Qu’apporte l’IRM 3T pour le diagnostic de SEP ?

L’IRM a une place centrale dans le diagnostic de sclérose en plaques (SEP). Cette place s’est trouvée notamment renforcée lors de la révision en 2010 des critères de McDonald offrant la possibilité d’affirmer la dissémination spatiale et temporelle de la maladie grâce à l’imagerie. Ces critères ne spécifient cependant pas la technique d’acquisition recommandée. L’IRM 3T (tesla) améliorant la détection des lésions spécifiques de la SEP, juxtacorticales et périventriculaires, un consensus d’expert a recommandé son usage à visée diagnostique. En l’absence de trauvaux démontrant un apport réel de l’IRM 3T comparé à l’IRM 1,5T, le groupe européen MAGNIMS a imaginé une étude multicentrique pour répondre à cette question.

Au cours de cette étude 66 patients présentant un syndrome cliniquement isolé (CIS) ont été recrutés et ont passé de manière concomitante un IRM1,5T et 3T.  Ces examens ont ensuite été répétés à 3-6 mois et 12-15 mois si les patients n’avaient pas fait de nouvelles poussées. Vingt-six contrôles ont également été inclus. Les IRM étaient ensuite centralisées et lues par 3 radiologues expérimentés qui ont déterminé le nombre de lésions, la dissémination temporelle et la dissémination spatiale telles que définies par les critères de McDonald révisés en 2017.

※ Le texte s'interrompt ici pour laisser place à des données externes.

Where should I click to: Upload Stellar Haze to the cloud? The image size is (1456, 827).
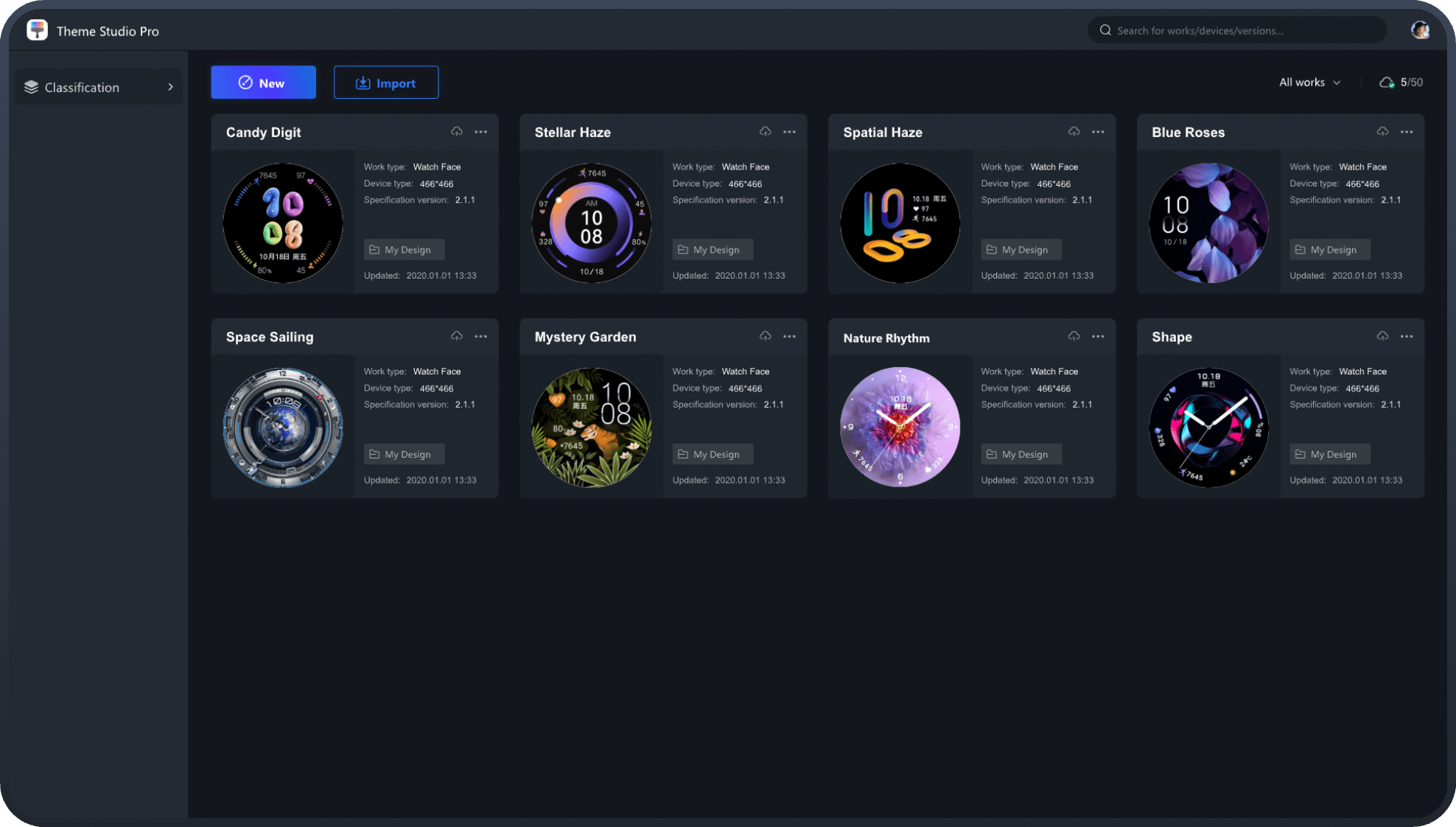point(765,131)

Les critères de McDonald pas plus souvent remplis

Au total 32 patients ont été évalués 3 fois, 19 ont évolué vers une sclérose en plaques remplissant les critères de McDonald et 15 ont été perdus de vue.  L’IRM 3T permettait de détecter un nombre plus  important de lésions T2 périventriculaires, juxtacorticales et au sein de la substance blanche profonde. Néanmoins, l’IRM 3T n’améliorait pas la détection des lésions T2 sous-tentorielles et de la moelle, ni la détection des lésions T1 rehaussées par le gadolinium. Malgré cette augmentation du nombre de lésions T2 retrouvées dans des zones bastions de la sclérose en plaques, la sensibilité diagnostique n’était pas accrue. Ainsi les critères de dissémination temporelle et spatiale n’étaient pas plus souvent remplis avec l’IRM 3T qu’avec celle à 1,5T. Cette absence de différence était retrouvée aussi bien initialement qu’au cours du suivi.

Ces résultats démontrent le faible apport diagnostique de l’IRM 3T dans la sclérose en plaques. Cette étude n’aborde cependant pas le suivi des patients avec une SEP déjà diagnostiquée chez lesquels la meilleure détection de nouvelles lésions par l’IRM 3T pourrait permettre des ajustements thérapeutiques précoces.

Raphaël Bernard-Valnet

Référence
Hagens et coll. Three-Tesla MRI does not improve the diagnosis of multiple sclerosis. Neurology 2018 ; 0 :e1-e9.